Gratitude in a Culture of Outrage
We’re coming up on the two months of the year which unequivocally call for more gratitude, rejoicing and celebration than any other 61-day period on the calendar: November and December.
The clarion call to be grateful is issued on Thanksgiving Day, and thereafter we’re reminded of the arrival of the transcendent, ineffable God in human form — a divine visitation which calls for unrestrained rejoicing.
I’m also writing when everyone and her neighbor is talking about the Fred Rogers documentary released last summer, Won’t You Be My Neighbor? A biopic, You Are My Friend, starring Tom Hanks, is scheduled for release in October 2019.
This Mr. Rogers mania reflects our longing for a simpler and kinder era when people actually had neighbors they knew and with whom they were friends. Such relationships still exist, of course, but they seem the exception rather than the rule, because we generally prefer cocooning and social isolation (not counting digital interactions).
Or, perhaps, I am just describing myself.
This isolation (and anonymity), in turn, has contributed to a culture of outrage and complaining. So many people get “outraged” these days. Life is not fair, blogger Mark Manson argues, but “whether you realize it or not, you get to choose what you freak out about, and people today are choosing way too many things.”
There are signs that people are getting fed up with all the outrage and victimhood. Writing in the Chicago Tribune, Heather Wilhelm says, “For some, being offended is practically a credo and an all-encompassing way of life. I find this all rather perplexing, even baffling. Who wants to live this way?”
Indeed!
I’m not about to be critical of those who are social activists with a prophetic ministry. We can still speak truth to power, we can still be agents of change, we can still advocate for civil rights, we can still criticize the government — and be persons of gratitude and generosity.

* Requirement 1
Name every person the essay on gratitude in a culture of outrage mentions by full name.
* Requirement 2
Resume the essay on gratitude in a culture of outrage, picking up after its final sentence.
The rows that follow the essay are not needed for anything asked here.

* Dataset entries
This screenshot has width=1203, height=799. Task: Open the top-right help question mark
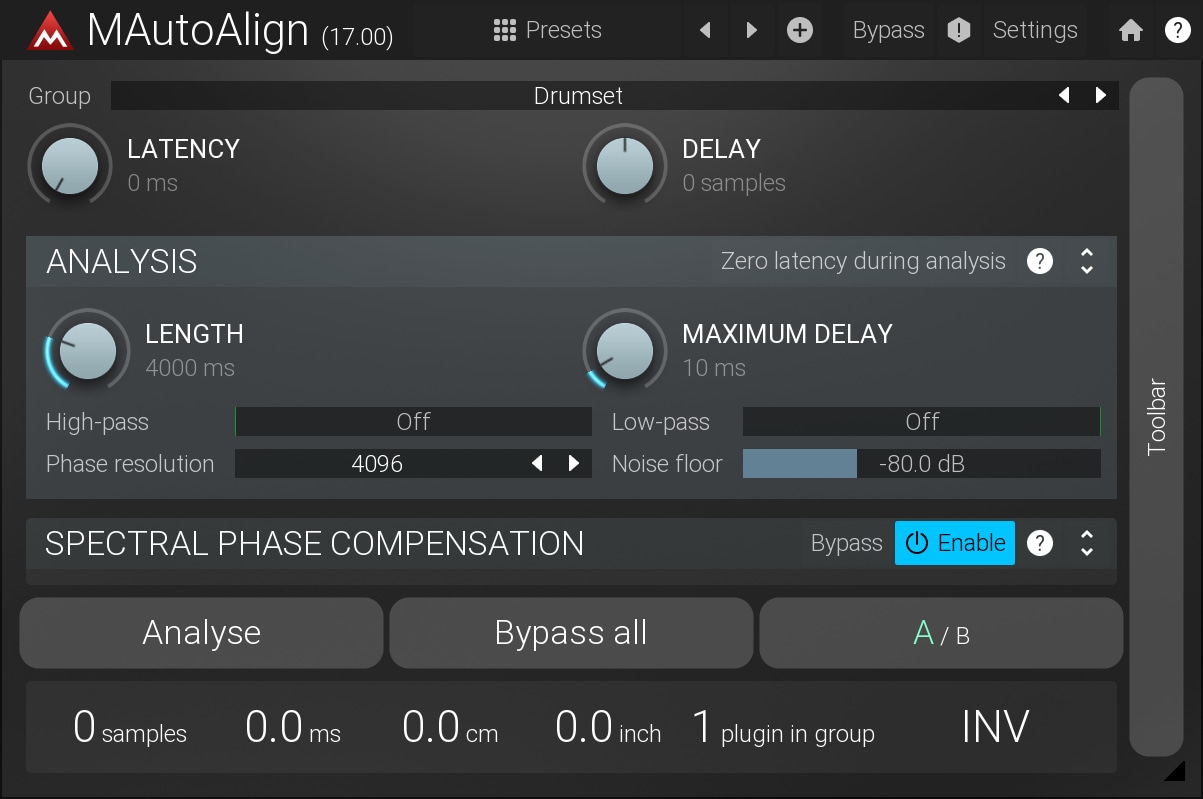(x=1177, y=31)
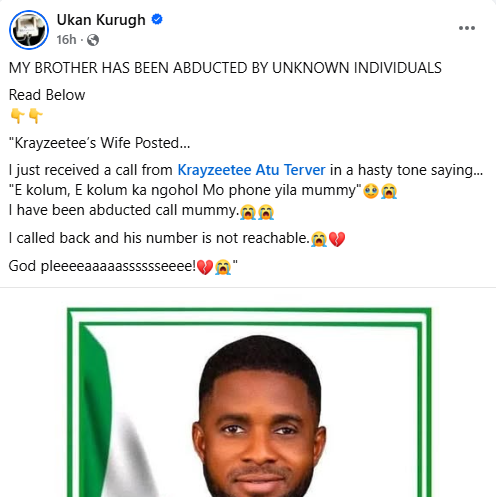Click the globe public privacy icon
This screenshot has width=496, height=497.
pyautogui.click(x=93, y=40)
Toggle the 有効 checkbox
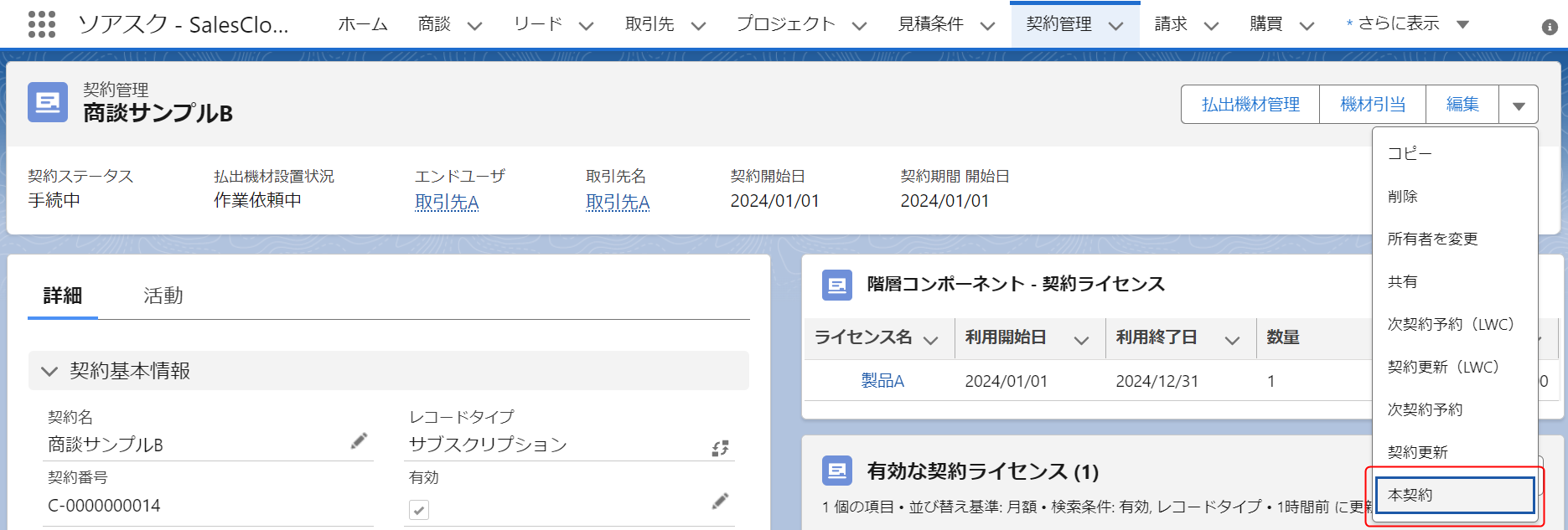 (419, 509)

* Exercise answer 1
Fred Rogers, Tom Hanks, Mark Manson, Heather Wilhelm

* Exercise answer 2
Gratitude is not about politics.
When we are grateful, we are expressing appreciation for that which is good in our lives. We not only feel grateful and blessed, but we express that gratitude in meaningful ways.
Wouldn’t it be weird, yet wonderful, if we lived in a culture of appreciation? I can’t even wrap my head around that — like, what would such a world look like?
So, why are some people grateful and others seem to be habitual complainers — victims in a pot of simmering outrage? Can we link gratitude to certain attitudes and behaviors? Here are a few ideas:
Getting old. Many sociologists have noted how gratitude evolves over the years as we mature. People in the late stages of life discover a new and profound appreciation for the small pleasures of life, and are more gracious and accepting of the shortcomings of others, and more grateful for loved ones. They are less likely to spend so much energy being “outraged” and “furious” at low-level irritations and accidents that happen and are more prone simply to shrug them off.
Generally, gratitude is most likely to be found in older adults and least likely to be present in middle-aged and young adults (Chopik).
Generations. Your gratitude might be linked, in part, to the generation to which you belong.
Generational research is about identifying characteristics, attitudes and behaviors of the various demographics being studied. The Builder Generation, which Tom Brokaw famously called the “greatest” generation, is quite a different generation than the boomers who followed.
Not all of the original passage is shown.